* **Текст для разбора**:
++++++++++
Олег Волков - Погружение во тьму
Итак, мне приходится уточнить, что неопределенное выражение «мои родственники» или «близкие», неоднократно встречавшееся на страницах этих воспоминаний, означало на самом деле мою собственную семью.
Еще в 1924 году, желторотым и влюбчивым молодым человеком, я женился в Москве на дочери упоминавшегося мною Всеволода Саввича Мамонтова, девице Софье. Было у нас двое детей: дочь Мария, родившаяся через год после свадьбы, и сын Всеволод, увидевший свет в Архангельске, куда была сослана после лагеря его мать.
Таким образом, моя оборванная арестом в 1928 году семейная жизнь длилась всего четыре года. Впоследствии съезжались мы с женой от случая к случаю, чаще всего ненадолго. Причем вмешательства госбезопасности неожиданно и грубо зорили наши зыбкие очаги, какие удавалось соорудить. Неволи пришлось отведать и Софье Всеволодовне, почти полностью отбывшей пятилетний срок в Мариинских лагерях и короткую ссылку в Архангельске.
Внучка русского мецената и железнодорожного деятеля Саввы Мамонтова, правнучка декабриста Трубецкого и известного славянофила Д. Н. Свербеева, всеми корнями принадлежащая Москве, она была в высшей степени предана понятию о долге, внушаемому рассудком. Став, волею судьбы, женой каторжника, Софья Всеволодовна и приняла на себя все тяготы, обязанности и ореол этого состояния. Растила детей, помогала мне сколько было возможно, предпринимала хлопоты, а когда удавалось — пускалась в дальнюю дорогу, чтобы со мной повидаться. Не оставляла без писем. И прочно завоеванная, заслуженная репутация супруги, не отвернувшейся от впавшего в ничтожество мужа, сделалась как бы опорой в ее жизни и руководила ее поступками.
Властная и умная, она умела себя поставить, и ею, преемницей русских женщин Некрасова, восхищались многочисленные родственники и друзья. Быть женой «декабриста», человека, пострадавшего за справедливые цели или без вины, — это не только социальное положение, не и роль в обществе. Они вознаграждали за то, что неизбежно уносили годы разлуки: привычку к взаимному общению, живое чувство, потребность в близости. Необходимость распоряжаться собой, детьми, в полной мере нести одной бремя и ответственность «главы семьи» делали бесповоротно самостоятельным ее характер, и от природы твердый.
Доставшиеся на долю передряги, лагерный искус — все, что надо было вынести и перетерпеть, Софья Всеволодовна перенесла и вытерпела с честью, как полагалось женщине ее круга и традиций. То был долголетний подвиг. Подвиг, настолько приучивший к сочувствию и хвале и заполнивший жизнь настолько, что им удовлетворялись ум и сердце. Коротенькие годы с любовью и нежностью сделались далеким, остывшим воспоминанием, прежний близкий и необходимый человек — символом.
++++++++++
* **Данные**:
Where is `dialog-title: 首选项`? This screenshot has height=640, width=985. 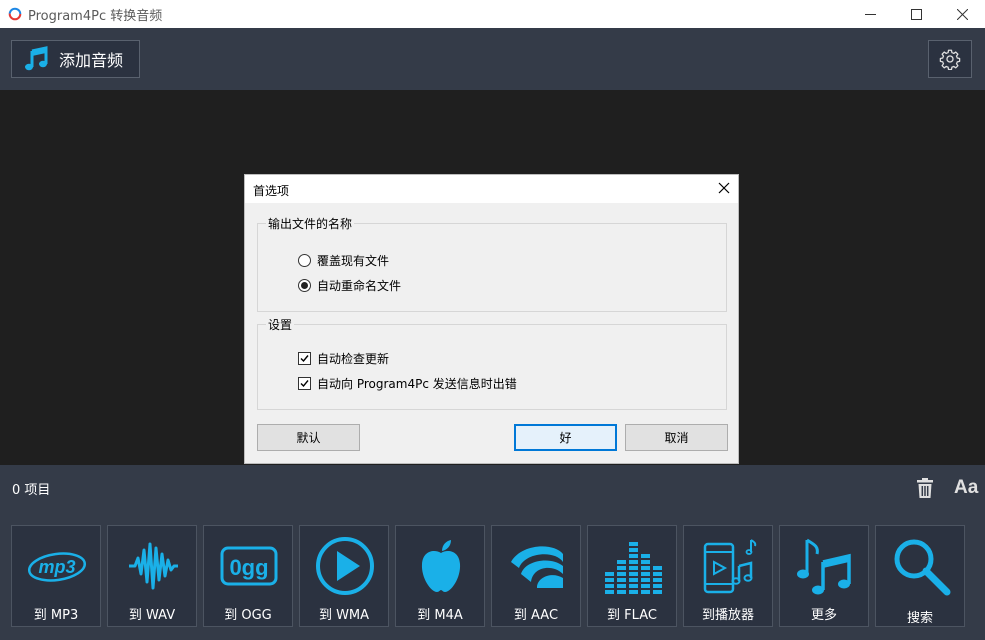
dialog-title: 首选项 is located at coordinates (272, 191).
++++++++++
* **Задания для выполнения**:
**a)** Ответьте на вопросы по отрывку воспоминаний о Софье Всеволодовне:
(i) В каком году и в каком городе состоялась женитьба на Софье Мамонтовой?
(ii) Сколько лет длилась семейная жизнь до ареста?
(iii) Чьей внучкой названа Софья Всеволодовна?
**b)** Допишите следующую часть отрывка воспоминаний о Софье Всеволодовне, начав сразу после его последнего предложения.
Данные представляют собой отдельный материал и к тексту не относятся.

* **Ответы на задания**:
**a)**
(i) В 1924 году, в Москве.
(ii) Четыре года.
(iii) Внучкой русского мецената и железнодорожного деятеля Саввы Мамонтова.

**b)**
И чем меньше становилась надобность в его реальном присутствии, тем педантичнее и скрупулезнее выполнялось то, что требовало положение, пьедестал Пенелопы: изыскивались средства, чтобы собрать посылку или перевести деньги, поддерживалось знамя разъединенной, но не разбитой семьи. Детей учили помнить отца — и никогда в нем не говорить (из осторожности!).
Это отступление следует заключить справкой, освещающей хронологию наших встреч с Софьей Всеволодовной со времени ареста по 1946 год, то есть за восемнадцать лет.
В конце лета 1928 года она вместе с Линой Осоргиной, женой Георгия, приезжала на Соловки для недельного свидания. Пока я был в Ясной Поляне, не раз меня навещала, иногда живала подолгу, но не порывала с Москвой и друзьями. Гащивала она и у своего отца, на Тульской госконюшне, в бывшем имении Бутовича на реке Упе, в полутора десятках километров от Ясной Поляны.
Затем мы встретились в Архангельске, в 1935 году, после Мариинских лагерей. Дочь жила с бабушкой в Москве, с нами был новорожденный сын. После моего ареста Софье Всеволодовне удалось вернуться в Москву.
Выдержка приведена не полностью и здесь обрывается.